[systemd-devel] Support for large applications

Wed Feb 17 18:47:33 UTC 2016

On 02/17/2016 03:56 PM, Zbigniew Jędrzejewski-Szmek wrote:
> On Wed, Feb 17, 2016 at 02:35:55PM +0200, Avi Kivity wrote:
>> We are using systemd to supervise our NoSQL database and are
>> generally happy.
>>
>> A few things will help even more:
>>
>> 1. log core dumps immediately rather than after the dump completes
>>
>> A database will often consume all memory on the machine; dumping
>> 120GB can take a lot of time, especially if compression is enabled.
>> As the situation is now, there is a period of time where it is
>> impossible to know what is happening.
>>
>> (I saw that 229 improves core dumps, but did not see this specifically)
> The coredump is logged afterwards because that's the only way to
> include all information (including the compressed file name) in one
> log message.

Maybe we can log two messages if we can detect that the core is very 
large or if we detect that it will take more that a couple of seconds to 
store it.

>   But there are two changes which might mitigate the problem:
> - semi-recently we switched to lz4, which compresses significantly faster,
>    have you tried that?

I think I haven't yet, but consider that memory sizes are growing 
rapidly (e.g. byte-addressable non-volatile memory), core counts are 
large; I don't think improvements in compression can catch up to this.

>
> - recently the responsibility of writing core dumps was split out to
>    a service. I'm not sure how that influences the time when the log
>    message is written.

I'll try it out; may take some time because I don't want to upgrade my 
large machines for F24 yet.

btw I hope that with this change the service is only restarted after the 
dump is complete, or oom is likely.

>
>> 2. parallel compression of core dumps
>>
>> As well as consuming all of memory, we also consume all cpus.  Once
>> we dump core we may as well use those cores for compressing the huge
>> dump.
> This should be implemented in the compression library. The compressor
> does not seem to be threaded, but it was we would try to make use of it.
> OTOH, single-threaded lz4 is able to produce ~500MB/s of compressed
> output, so you'd need a really fast disk to go above that.

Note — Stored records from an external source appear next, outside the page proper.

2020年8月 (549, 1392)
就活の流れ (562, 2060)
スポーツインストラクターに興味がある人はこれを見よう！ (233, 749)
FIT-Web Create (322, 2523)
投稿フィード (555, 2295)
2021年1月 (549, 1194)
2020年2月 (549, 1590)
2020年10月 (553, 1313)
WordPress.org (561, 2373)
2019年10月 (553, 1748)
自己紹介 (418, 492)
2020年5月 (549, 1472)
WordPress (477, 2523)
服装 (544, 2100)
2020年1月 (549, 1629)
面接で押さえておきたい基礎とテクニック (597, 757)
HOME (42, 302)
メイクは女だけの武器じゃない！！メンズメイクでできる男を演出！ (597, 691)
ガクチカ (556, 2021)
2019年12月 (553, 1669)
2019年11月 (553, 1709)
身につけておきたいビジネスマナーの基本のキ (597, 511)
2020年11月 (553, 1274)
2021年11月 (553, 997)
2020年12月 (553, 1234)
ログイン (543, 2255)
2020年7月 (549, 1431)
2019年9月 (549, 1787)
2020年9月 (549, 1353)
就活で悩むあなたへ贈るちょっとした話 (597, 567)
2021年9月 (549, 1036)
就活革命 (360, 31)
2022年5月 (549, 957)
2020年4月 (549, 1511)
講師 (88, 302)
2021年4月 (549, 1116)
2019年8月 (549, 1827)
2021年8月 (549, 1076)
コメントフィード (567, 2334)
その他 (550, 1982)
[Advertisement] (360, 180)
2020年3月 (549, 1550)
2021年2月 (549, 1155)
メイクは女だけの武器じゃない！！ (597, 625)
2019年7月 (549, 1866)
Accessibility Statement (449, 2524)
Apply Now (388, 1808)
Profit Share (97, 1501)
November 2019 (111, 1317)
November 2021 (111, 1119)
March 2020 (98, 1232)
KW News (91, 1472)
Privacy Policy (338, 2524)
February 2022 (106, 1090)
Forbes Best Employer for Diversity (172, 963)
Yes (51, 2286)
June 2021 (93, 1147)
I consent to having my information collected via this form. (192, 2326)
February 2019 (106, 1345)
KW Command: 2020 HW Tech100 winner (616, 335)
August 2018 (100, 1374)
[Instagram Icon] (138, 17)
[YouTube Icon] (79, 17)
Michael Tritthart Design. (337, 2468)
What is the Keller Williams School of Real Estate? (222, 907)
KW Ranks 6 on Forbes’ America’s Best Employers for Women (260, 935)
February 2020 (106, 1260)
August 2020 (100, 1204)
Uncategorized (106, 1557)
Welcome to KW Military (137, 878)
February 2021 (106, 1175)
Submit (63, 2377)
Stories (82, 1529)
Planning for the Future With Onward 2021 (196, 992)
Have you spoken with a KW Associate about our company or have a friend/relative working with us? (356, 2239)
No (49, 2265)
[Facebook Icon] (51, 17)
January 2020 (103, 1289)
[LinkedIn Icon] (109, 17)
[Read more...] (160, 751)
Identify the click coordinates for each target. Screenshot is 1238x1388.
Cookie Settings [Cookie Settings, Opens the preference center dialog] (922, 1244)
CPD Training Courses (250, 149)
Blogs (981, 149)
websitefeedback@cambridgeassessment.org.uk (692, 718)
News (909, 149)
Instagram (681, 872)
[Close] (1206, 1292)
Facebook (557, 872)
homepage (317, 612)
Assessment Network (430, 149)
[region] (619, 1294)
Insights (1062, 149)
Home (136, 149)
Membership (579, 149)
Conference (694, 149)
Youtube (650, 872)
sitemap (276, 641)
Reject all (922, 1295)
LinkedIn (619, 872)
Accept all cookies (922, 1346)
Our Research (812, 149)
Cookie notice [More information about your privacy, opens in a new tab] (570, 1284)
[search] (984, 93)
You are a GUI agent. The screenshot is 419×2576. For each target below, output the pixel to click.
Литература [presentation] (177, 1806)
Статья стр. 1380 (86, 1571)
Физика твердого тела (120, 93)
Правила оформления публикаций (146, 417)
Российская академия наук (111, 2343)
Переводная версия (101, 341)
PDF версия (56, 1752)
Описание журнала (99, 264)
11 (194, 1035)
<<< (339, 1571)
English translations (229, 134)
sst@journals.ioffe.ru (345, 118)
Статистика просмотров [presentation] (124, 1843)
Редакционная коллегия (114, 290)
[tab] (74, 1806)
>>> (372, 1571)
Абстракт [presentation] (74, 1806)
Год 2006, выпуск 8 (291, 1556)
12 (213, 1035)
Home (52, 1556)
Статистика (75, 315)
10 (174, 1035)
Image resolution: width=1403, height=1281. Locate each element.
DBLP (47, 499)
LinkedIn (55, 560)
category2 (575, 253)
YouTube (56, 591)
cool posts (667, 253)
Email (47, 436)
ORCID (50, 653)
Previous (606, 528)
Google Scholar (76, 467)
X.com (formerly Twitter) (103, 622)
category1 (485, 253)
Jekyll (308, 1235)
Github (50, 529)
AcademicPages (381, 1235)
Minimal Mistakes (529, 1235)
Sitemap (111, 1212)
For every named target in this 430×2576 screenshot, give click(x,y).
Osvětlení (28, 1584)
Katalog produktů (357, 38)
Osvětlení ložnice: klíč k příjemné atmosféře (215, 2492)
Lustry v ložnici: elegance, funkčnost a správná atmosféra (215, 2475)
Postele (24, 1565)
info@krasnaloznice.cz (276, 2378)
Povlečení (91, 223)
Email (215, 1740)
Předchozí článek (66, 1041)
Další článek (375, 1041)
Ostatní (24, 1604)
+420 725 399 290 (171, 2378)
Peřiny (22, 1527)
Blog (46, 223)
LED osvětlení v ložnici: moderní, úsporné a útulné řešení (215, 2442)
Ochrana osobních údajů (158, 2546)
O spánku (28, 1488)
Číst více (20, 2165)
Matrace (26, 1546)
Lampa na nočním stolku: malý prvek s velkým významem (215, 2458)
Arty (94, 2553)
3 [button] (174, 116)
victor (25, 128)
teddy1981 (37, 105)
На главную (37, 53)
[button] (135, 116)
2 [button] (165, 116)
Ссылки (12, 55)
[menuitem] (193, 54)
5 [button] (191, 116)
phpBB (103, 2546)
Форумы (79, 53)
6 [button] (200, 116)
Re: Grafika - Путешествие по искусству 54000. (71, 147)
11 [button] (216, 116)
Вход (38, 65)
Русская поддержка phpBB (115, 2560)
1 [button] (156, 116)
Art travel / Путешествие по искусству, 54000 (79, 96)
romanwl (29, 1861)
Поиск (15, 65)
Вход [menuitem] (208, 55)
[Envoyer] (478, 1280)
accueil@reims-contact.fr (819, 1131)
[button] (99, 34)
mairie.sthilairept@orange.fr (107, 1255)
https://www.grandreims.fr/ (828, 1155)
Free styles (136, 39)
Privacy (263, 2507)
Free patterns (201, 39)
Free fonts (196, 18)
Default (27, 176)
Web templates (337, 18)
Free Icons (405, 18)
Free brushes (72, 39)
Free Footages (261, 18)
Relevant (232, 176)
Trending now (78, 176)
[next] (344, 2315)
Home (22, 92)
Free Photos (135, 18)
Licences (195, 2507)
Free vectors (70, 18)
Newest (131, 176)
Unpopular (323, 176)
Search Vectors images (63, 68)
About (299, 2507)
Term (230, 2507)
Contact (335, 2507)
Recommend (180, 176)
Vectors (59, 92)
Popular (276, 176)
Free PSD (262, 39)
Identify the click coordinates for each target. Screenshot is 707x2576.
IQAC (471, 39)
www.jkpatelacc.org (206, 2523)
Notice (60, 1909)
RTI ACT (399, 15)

I happen to have a really fast disk, reaching 4X that, and this is 
common for database users.

>
>> 3. watchdog during startup
>>
>> Sometimes we need to perform expensive operations during startup
>> (log replay, rebuild from network replica) before we can start
>> serving. Rather than configure a huge start timeout, I'd prefer to
>> have the service report progress to systemd so that it knows that
>> startup is still in progress.
> Zbyszek